Saturday, August 25, 2007

Mahler's Ninth at Bass Hall

An hour into the Fort Worth Symphony's performance of Mahler's Ninth on Saturday night at Bass Hall, conductor Miguel Harth-Bedoya took an extended pause. His orchestra had reached the end of the third movement and Harth-Bedoya had coaxed every ounce of emotion from the first three movements. Now they were prepared to assault the summit -- the emotional climax of the adagio. He took a handkerchef from his pocket and mopped the sweat from his brow. He looked to his left at his violinists and smiled slightly. They smiled back.
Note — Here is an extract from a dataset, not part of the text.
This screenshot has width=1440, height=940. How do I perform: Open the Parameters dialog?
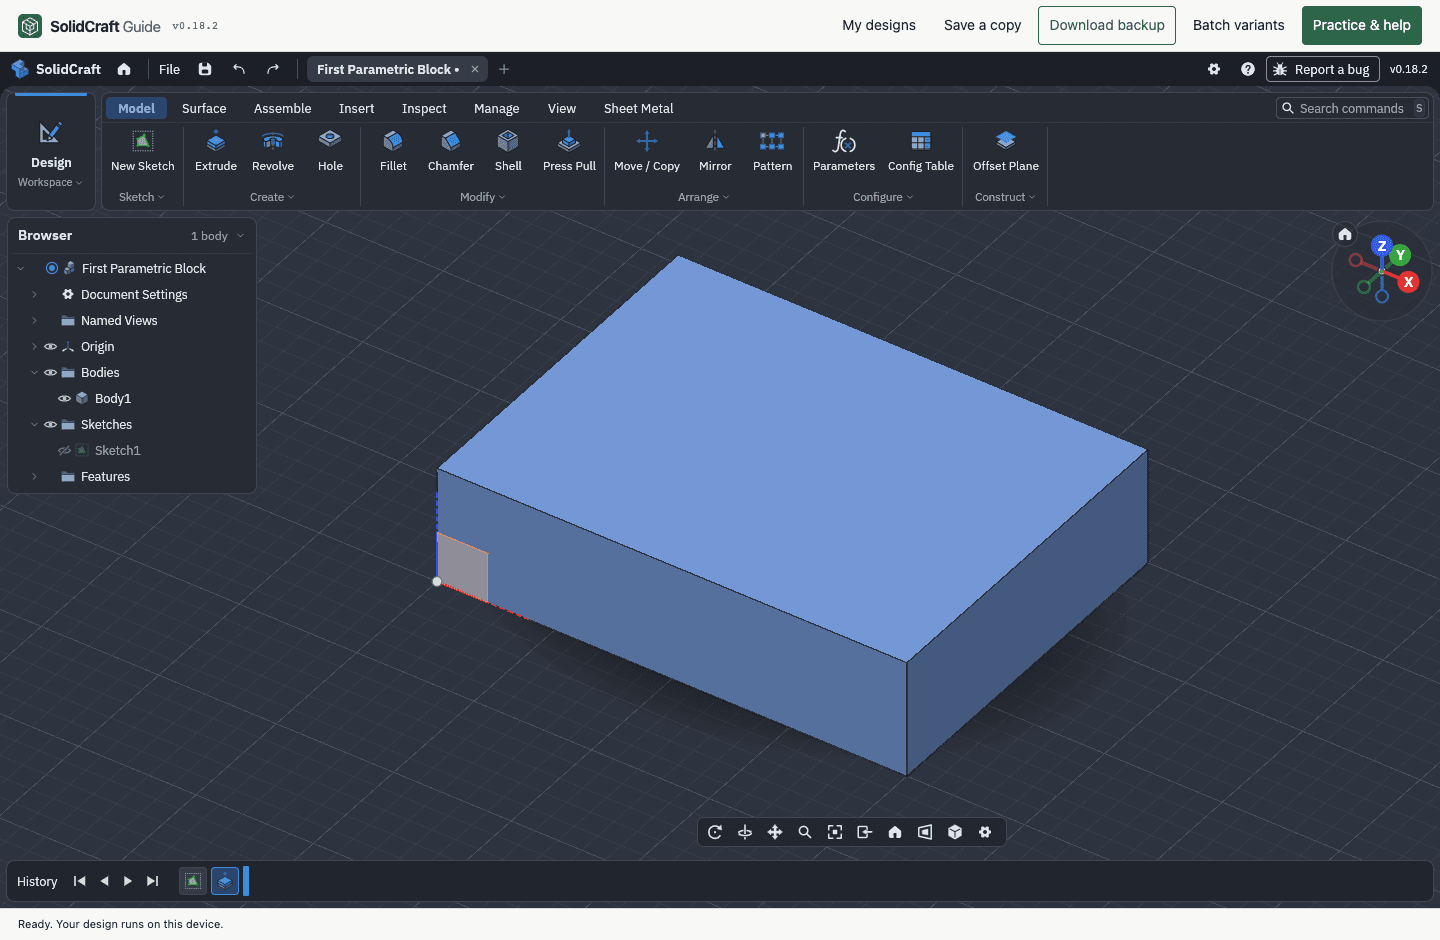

"Are you ready?" he asked. They were ready.

The final movement is marked "very slowly and held back" and the FWSO walked the tightrope effectively. The fourth movement is filled with both sadness of death and the beauty of transcendence. Balancing this paradox is a technical challenge and the FWSO seemed to welcome the challenge. And at the end, they knew they had succeeded. They were obviously proud of their achievement. Deservedly so.

Mahler was never really appreciated in his time and listening to the Ninth, it's easy to hear why. It doesn't sound like 1910. It doesn't sound like the turn of the century. When did Mahler finally come into their own? With Leonard Bernstein's advocacy in the 1960s, after Auschwitz, after Dresden, after Hiroshima. As Lewis Thomas wrote, "I cannot listen to the last movement of the Mahler Ninth without the door-smashing intrusion of a huge new thought: death everywhere, the dying of everything, the end of humanity."

Maybe the FWSO's Mahler cycle is well timed -- the perfect soundtrack for America's Post-9/11, Iraq-era age of anxiety.